Saved entries
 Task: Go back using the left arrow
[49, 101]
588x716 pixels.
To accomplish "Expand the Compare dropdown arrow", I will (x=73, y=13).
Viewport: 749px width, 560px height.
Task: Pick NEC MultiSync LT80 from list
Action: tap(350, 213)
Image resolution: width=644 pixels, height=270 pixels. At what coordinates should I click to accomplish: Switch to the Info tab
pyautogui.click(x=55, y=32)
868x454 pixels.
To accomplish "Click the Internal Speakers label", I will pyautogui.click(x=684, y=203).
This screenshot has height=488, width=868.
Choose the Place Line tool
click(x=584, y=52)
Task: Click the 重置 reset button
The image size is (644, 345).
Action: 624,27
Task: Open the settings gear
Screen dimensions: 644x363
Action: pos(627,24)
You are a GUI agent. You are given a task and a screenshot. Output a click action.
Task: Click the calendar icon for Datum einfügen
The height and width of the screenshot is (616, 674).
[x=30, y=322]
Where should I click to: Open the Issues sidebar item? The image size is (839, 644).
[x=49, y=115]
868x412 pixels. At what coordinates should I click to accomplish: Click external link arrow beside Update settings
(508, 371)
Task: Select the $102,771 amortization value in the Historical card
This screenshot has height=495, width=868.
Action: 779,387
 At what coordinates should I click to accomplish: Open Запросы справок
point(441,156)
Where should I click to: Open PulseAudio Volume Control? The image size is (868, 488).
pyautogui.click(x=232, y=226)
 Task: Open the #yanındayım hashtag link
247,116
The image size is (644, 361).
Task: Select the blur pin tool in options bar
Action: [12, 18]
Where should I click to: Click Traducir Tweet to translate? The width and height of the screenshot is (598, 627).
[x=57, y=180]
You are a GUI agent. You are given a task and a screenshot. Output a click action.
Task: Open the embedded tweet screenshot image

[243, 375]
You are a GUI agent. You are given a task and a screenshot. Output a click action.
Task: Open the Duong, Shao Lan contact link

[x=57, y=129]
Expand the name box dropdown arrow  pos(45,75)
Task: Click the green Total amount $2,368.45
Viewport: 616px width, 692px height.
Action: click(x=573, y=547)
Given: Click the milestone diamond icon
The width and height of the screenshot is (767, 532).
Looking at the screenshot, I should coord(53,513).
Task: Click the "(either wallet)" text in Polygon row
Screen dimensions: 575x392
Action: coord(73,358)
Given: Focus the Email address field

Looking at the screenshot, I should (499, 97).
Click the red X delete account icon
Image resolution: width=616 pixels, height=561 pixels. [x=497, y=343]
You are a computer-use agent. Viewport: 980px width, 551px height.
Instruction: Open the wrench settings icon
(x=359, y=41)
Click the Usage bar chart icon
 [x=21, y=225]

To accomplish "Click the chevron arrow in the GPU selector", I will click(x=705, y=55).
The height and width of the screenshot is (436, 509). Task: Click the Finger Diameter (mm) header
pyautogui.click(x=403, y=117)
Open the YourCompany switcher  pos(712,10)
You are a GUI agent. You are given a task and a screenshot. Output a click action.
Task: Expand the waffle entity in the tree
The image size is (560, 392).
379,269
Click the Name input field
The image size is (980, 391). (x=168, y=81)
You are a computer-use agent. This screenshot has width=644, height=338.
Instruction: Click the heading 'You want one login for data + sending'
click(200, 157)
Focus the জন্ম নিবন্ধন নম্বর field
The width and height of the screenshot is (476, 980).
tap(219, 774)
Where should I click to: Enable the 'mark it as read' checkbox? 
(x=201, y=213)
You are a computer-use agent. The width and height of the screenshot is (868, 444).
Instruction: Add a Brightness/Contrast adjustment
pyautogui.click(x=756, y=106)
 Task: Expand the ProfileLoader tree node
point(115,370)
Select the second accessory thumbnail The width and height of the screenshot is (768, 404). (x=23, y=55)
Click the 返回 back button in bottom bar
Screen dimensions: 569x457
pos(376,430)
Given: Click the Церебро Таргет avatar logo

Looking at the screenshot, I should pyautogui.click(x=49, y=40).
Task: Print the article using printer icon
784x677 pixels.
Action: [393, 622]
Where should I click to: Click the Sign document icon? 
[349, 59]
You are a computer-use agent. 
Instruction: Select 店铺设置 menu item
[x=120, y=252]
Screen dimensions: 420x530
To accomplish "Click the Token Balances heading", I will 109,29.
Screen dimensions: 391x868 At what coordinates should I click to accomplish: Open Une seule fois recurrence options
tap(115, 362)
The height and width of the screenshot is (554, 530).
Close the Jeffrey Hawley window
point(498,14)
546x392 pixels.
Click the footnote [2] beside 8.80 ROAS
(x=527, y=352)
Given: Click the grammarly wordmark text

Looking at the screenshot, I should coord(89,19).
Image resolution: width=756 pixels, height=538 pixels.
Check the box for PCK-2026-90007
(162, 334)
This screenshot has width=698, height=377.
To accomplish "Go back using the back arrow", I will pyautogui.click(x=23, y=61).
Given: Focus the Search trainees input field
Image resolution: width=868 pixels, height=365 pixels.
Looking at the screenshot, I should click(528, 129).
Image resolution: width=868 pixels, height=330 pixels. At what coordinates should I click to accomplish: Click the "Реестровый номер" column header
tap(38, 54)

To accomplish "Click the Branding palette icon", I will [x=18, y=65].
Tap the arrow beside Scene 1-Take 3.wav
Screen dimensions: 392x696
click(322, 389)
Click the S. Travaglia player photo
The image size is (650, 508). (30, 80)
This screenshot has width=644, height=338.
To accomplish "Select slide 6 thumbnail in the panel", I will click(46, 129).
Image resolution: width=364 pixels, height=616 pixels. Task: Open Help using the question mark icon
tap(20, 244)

## What this task involves
Find the word "computer" in the entries above. Copy every line that has it.

## Exercise result
You are a computer-use agent. Viewport: 980px width, 551px height.
You are a computer-use agent. This screenshot has width=644, height=338.
You are a computer-use agent. The width and height of the screenshot is (868, 444).
You are a computer-use agent. 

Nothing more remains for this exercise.